Selected text –
++++++

The auditor’s failure to present Enron’s true financial position was necessitated by the existence of poor organisational culture, which did not advocate adherence to ethical code of conduct. In an effort to conceal the organisation’s true financial position, Enron paid Arthur Andersen a large amount of money (approximately $52 million). After the revelation of the prevailing scandal in Enron by the US government, the Securities Exchange Commission announced its intention to investigate the company’s involvement in speculative activities. In an effort to conceal the truth, David Duncan, Arthur’s chief auditor issued an order for thousands of financial documents to be destroyed.
Enron’s commitment to exploit the prevailing market opportunities motivated the firm to seek expert advice from Wall Street, a renowned financial services company in order to improve its effectiveness in making decision. Wall Streets’ financial advisors were required to conduct a comprehensive financial analysis of Enron in order to illustrate its true financial position (Allan et al., 2002).
In an effort to propel its unethical accounting practices, Enron made hefty contributions to politicians in an effort to influence the authorities from revealing the actual financial position of the firm. For example, between 1989 and 2001, Enron made political donations amounting to $97,350 to Senator Phil Gramm, a member of the United State Congress. Furthermore the firm made political contributions to various organisations and groups, which its directors were affiliated to.
A report released by the United State Centre for Public Integrity shows that Kenneth Lay, Enron’s Chief Executive Officer, Board Member and Enron’s Chairman contributed $500,000 to support the Bush campaign. This contribution was considered to be the largest single contribution, which made Enron a patron in the Bush Administration. The firm also established strong affiliations with individuals in the Bush Administration. Allan et al. (2002) assert that Enron’s officials had established close links personal, political, financial and social links with various levels of the Bush Administration. It is reported that over 35 officials within the Bush Administration had invested in Enron’s shares. Additionally, Enron had hired some of the government’s officials as consultants. The strong association with the government authorities favoured Enron Corporation oil exploration and drilling despite the resistance from various environmentalists. Subsequently, one can assert that both the directors and the regulatory authorities were not able to undertake their duties because of existence of conflict of interest.
Reflection on ethical standards
- Firms management teams have an obligation to foster ethical standards in the organisation.
- Enron’s management team should have adhered to the set ethical codes of conduct.
- The company’s top management team violated the ethical code of conduct by hindering the independence of external auditors.
- Furthermore, the top managers propagated conflict of interest by concealing material information, through failure to disclose the firm’s true financial position.
- Enron’s top management enhanced corporate fraud through lack of total disclosure.
- Enron should have incorporated a comprehensive internal and external communication strategy.

++++++

Material supplied –
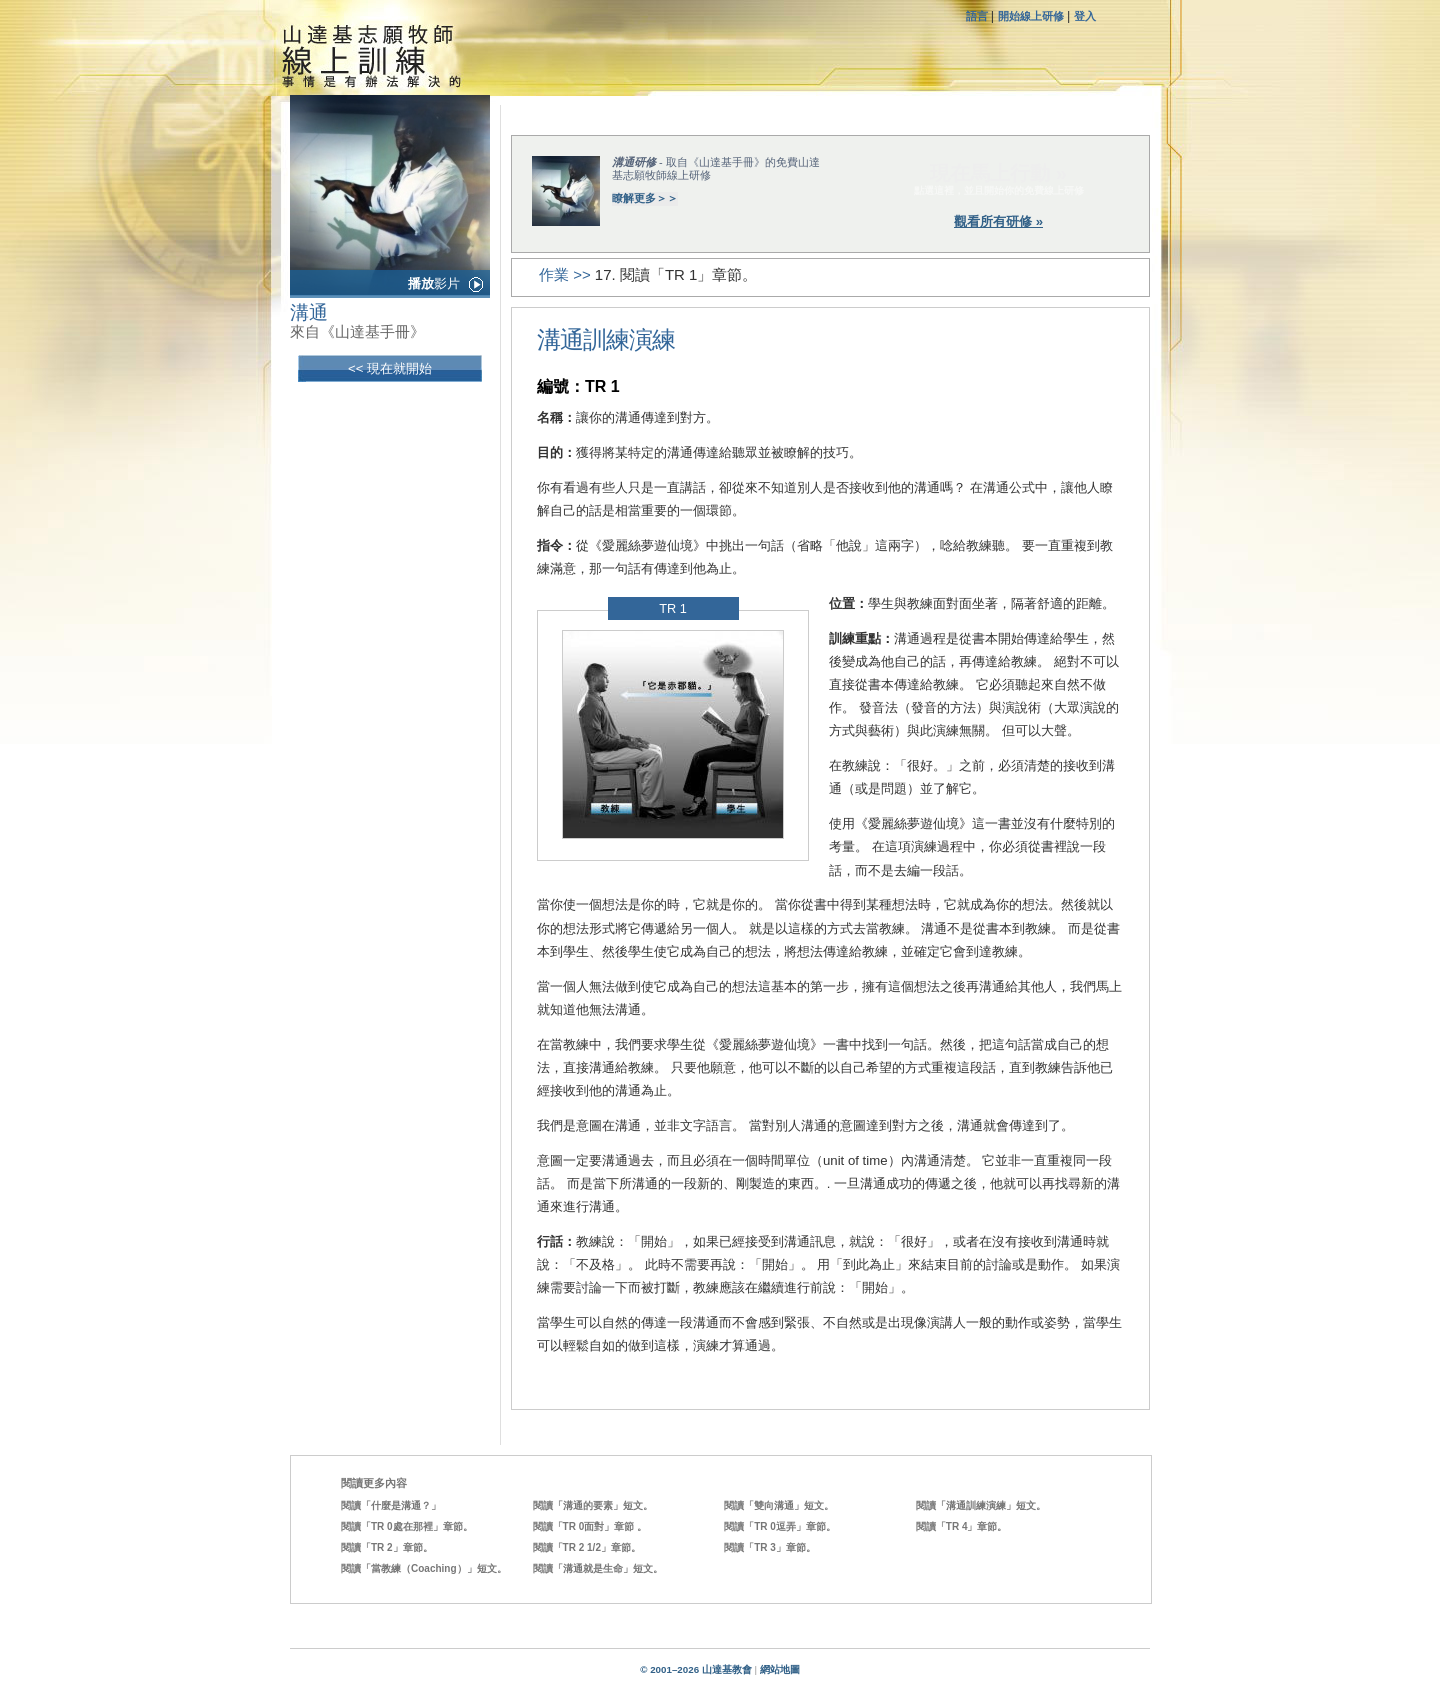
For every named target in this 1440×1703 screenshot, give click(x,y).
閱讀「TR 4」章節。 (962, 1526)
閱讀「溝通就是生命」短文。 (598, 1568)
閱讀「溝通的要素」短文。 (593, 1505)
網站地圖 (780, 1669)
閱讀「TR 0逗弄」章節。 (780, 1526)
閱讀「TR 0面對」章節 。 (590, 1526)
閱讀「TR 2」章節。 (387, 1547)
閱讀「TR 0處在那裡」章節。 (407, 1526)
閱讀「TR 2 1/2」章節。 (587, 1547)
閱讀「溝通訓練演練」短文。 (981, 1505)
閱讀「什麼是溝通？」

++++++

Your task – Extend the Enron ethics text past its final bullet point on communication strategy, keeping its formal tone.

Right answer –
- The company’s failure to disclose material facts can affect investors who rely on financial reports in making their decision.
- The agency relationship between Enron’s top managers and shareholders required Enron managers to act in the best interest.
- Enron’s executives acted unethically by concealing material information.
Organisations’ management team have an obligation to foster compliance of ethical standards in firms operation. One of the ways through which this can be achieved is by implementing ethical code of conduct, which should define how the organisation should operate and deal with external stakeholders. Implementing ethical standards plays a critical role in enhancing corporate governance in an organisation. Arnold and Lange (2002) assert that an organisation can ensure ethical operations by implementing a number of ethical values.
In the course of its operation, Enron had implemented a comprehensive code of ethics, which include excellence, effective communication, integrity and respect. However, the company’s top management violated these ethical values, which illustrates significant failure in its corporate governance structure. First, the company’s interference with Arthur Andersen hindered the external auditors’ ability to report objectively. Arnold and Lange (2004) are of the opinion that firms’ management teams should avoid engaging in activities that can lead to conflict of interest either perceived or real in order to maintain objectivity. Engaging in conflict of interest can create an environment, which can stimulate occurrence of corporate fraud.
Additionally, perceived conflict of interest can adversely affect the reputation of stakeholders’ charged with the responsibility of fostering corporate governance.
As a public company, Enron was required to ensure full disclosure of its financial situation through financial reports. One of the ways through which the firm can achieve this is by integrating an effective communication strategy. Arnold and Lange (2002) are of the opinion that it is imperative for organisation’s management teams to ensure that all material information is revealed to the relevant authorities.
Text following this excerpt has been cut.